▶ **文档正文**:
自由场土体非一致地震响应分析毕业论文
2021-04-15 21:48:16
摘 要
随着地下空间结构的迅速发展,以及近些年来这类结构在地震中震害的发生,在长大型地下结构不断涌现的大背景下,地下结构的抗震性能和震害机理正受到越来越多学者的关注。由于土体的变形是地下结构震害的主要原因,特别是长大型地下结构不可避免的会穿越复杂地层以及长距离地下结构在地震时的非一致效应明显,因此本文以自由场土体作为研究对象,建立数值模型,主要探讨非一致地震作用中的行波效应下土体的响应规律,并与一致激励下自由场土体地震响应结果进行对比。
首先建立自由场土体模型,并进行模态分析,得到场地的自振特性。然后采用等价线性化模型—Davidenkov模型,分别将两种地震波(EL-Centro波、Kobe波)按不同加速度幅值,不同输入方式(一致和非一致)进行输入和计算,并根据计算结果对比分析各工况的加速度时程及频谱,峰值加速度,相对位移响应,得到了不同种类、不同加速度幅值的地震波作用下一致和非一致激励时的土体响应规律。结果表明:
- 在一致输入下,地震波的加速度幅值和类型对土体响应的影响与非一致输入下其对土体响应的影响规律基本一致;
- 在相同条件下,非一致激励下的土体响应小于一致激励下的土体响应;
- 非一致激励不仅会导致土体的加速度响应出现明显的时滞效应,还会显著改变不同时刻的加速度响应的幅值;
- 深度方向各点相对于底面点的最大位移随高度的增加呈非线性增大的趋势,但其增量在逐渐减小,当地震波的加速度幅值增大时,各测点最大相对位移的放大呈现出非线性特征。
论文的研究方法和结果对进行非一致激励下的土体及结构的地震响应研究有一定的意义
关键词:行波效应;自由场土体;非一致激励;地震响应;
Abstract
With the rapid development of the underground space structure and the occurrence of earthquake damage in this type of structure in recent years, the anti-seismic properties and the mechanism of earthquake damage of the underground structure are attracting more and more attention of scholars under the background of the continuous emergence of long and large underground structures. Because the deformation of soil is the main reason for the earthquake damage of underground structures, especially the long and large underground structure that will inevitably cross the complex strata and the obvious inconsistency of long-distance underground structures during the earthquake. As a result, the free-field soil is taken as the research object in this paper, a numerical model is established to investigate the response law of soil under the effect of traveling wave in non-uniform seismic action, and compared with the results of seismic response of free-field soil under uniform excitation.

▶ **记录列表**:
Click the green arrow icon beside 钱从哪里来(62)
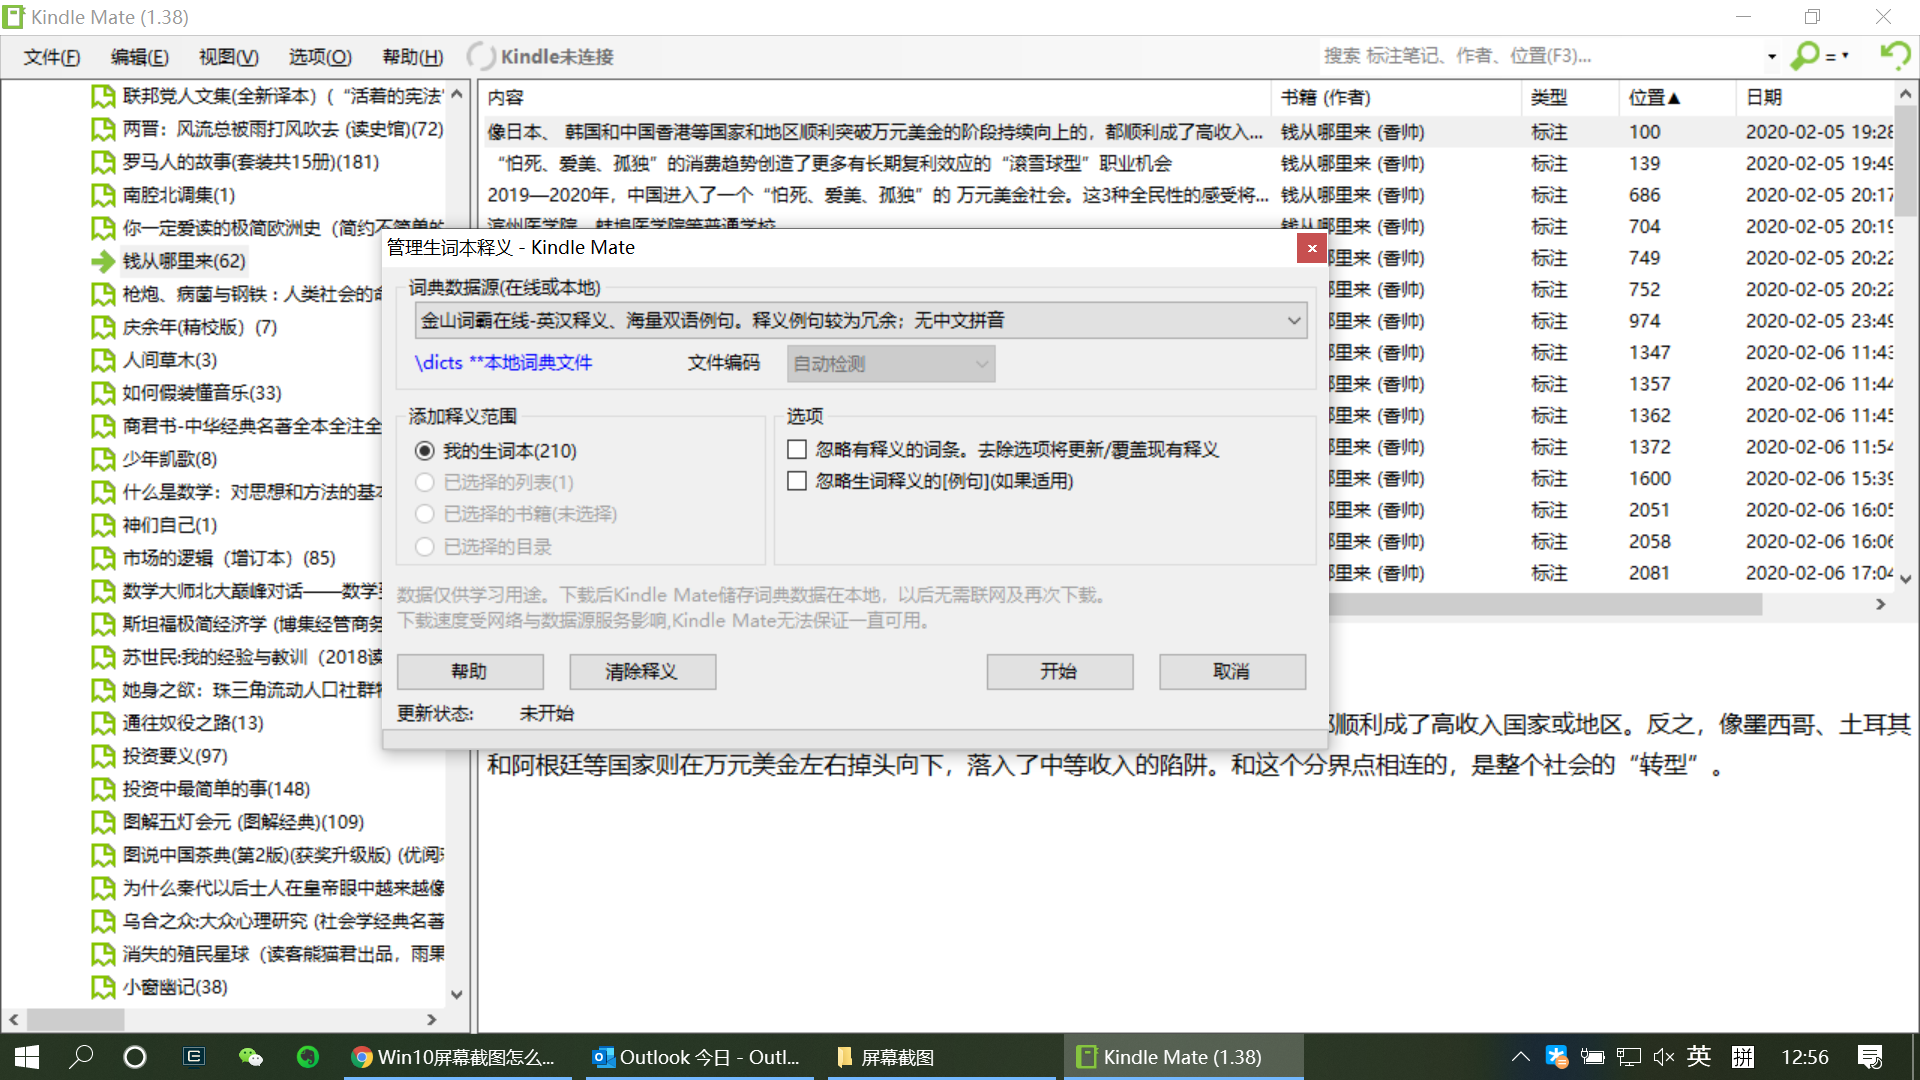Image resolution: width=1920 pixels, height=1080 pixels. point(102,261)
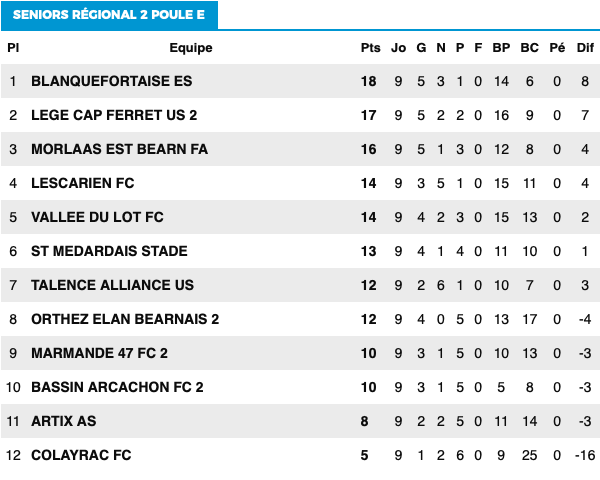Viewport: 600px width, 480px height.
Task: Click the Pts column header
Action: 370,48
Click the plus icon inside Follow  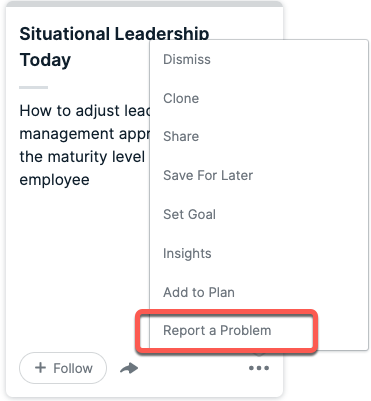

▶ **任务说明**: 逐字返回文档正文全文,不做任何改动。 作答时只依据文档正文。

▶ **完成结果**:
自由场土体非一致地震响应分析毕业论文
2021-04-15 21:48:16
摘 要
随着地下空间结构的迅速发展,以及近些年来这类结构在地震中震害的发生,在长大型地下结构不断涌现的大背景下,地下结构的抗震性能和震害机理正受到越来越多学者的关注。由于土体的变形是地下结构震害的主要原因,特别是长大型地下结构不可避免的会穿越复杂地层以及长距离地下结构在地震时的非一致效应明显,因此本文以自由场土体作为研究对象,建立数值模型,主要探讨非一致地震作用中的行波效应下土体的响应规律,并与一致激励下自由场土体地震响应结果进行对比。
首先建立自由场土体模型,并进行模态分析,得到场地的自振特性。然后采用等价线性化模型—Davidenkov模型,分别将两种地震波(EL-Centro波、Kobe波)按不同加速度幅值,不同输入方式(一致和非一致)进行输入和计算,并根据计算结果对比分析各工况的加速度时程及频谱,峰值加速度,相对位移响应,得到了不同种类、不同加速度幅值的地震波作用下一致和非一致激励时的土体响应规律。结果表明:
- 在一致输入下,地震波的加速度幅值和类型对土体响应的影响与非一致输入下其对土体响应的影响规律基本一致;
- 在相同条件下,非一致激励下的土体响应小于一致激励下的土体响应;
- 非一致激励不仅会导致土体的加速度响应出现明显的时滞效应,还会显著改变不同时刻的加速度响应的幅值;
- 深度方向各点相对于底面点的最大位移随高度的增加呈非线性增大的趋势,但其增量在逐渐减小,当地震波的加速度幅值增大时,各测点最大相对位移的放大呈现出非线性特征。
论文的研究方法和结果对进行非一致激励下的土体及结构的地震响应研究有一定的意义
关键词:行波效应;自由场土体;非一致激励;地震响应;
Abstract
With the rapid development of the underground space structure and the occurrence of earthquake damage in this type of structure in recent years, the anti-seismic properties and the mechanism of earthquake damage of the underground structure are attracting more and more attention of scholars under the background of the continuous emergence of long and large underground structures. Because the deformation of soil is the main reason for the earthquake damage of underground structures, especially the long and large underground structure that will inevitably cross the complex strata and the obvious inconsistency of long-distance underground structures during the earthquake. As a result, the free-field soil is taken as the research object in this paper, a numerical model is established to investigate the response law of soil under the effect of traveling wave in non-uniform seismic action, and compared with the results of seismic response of free-field soil under uniform excitation.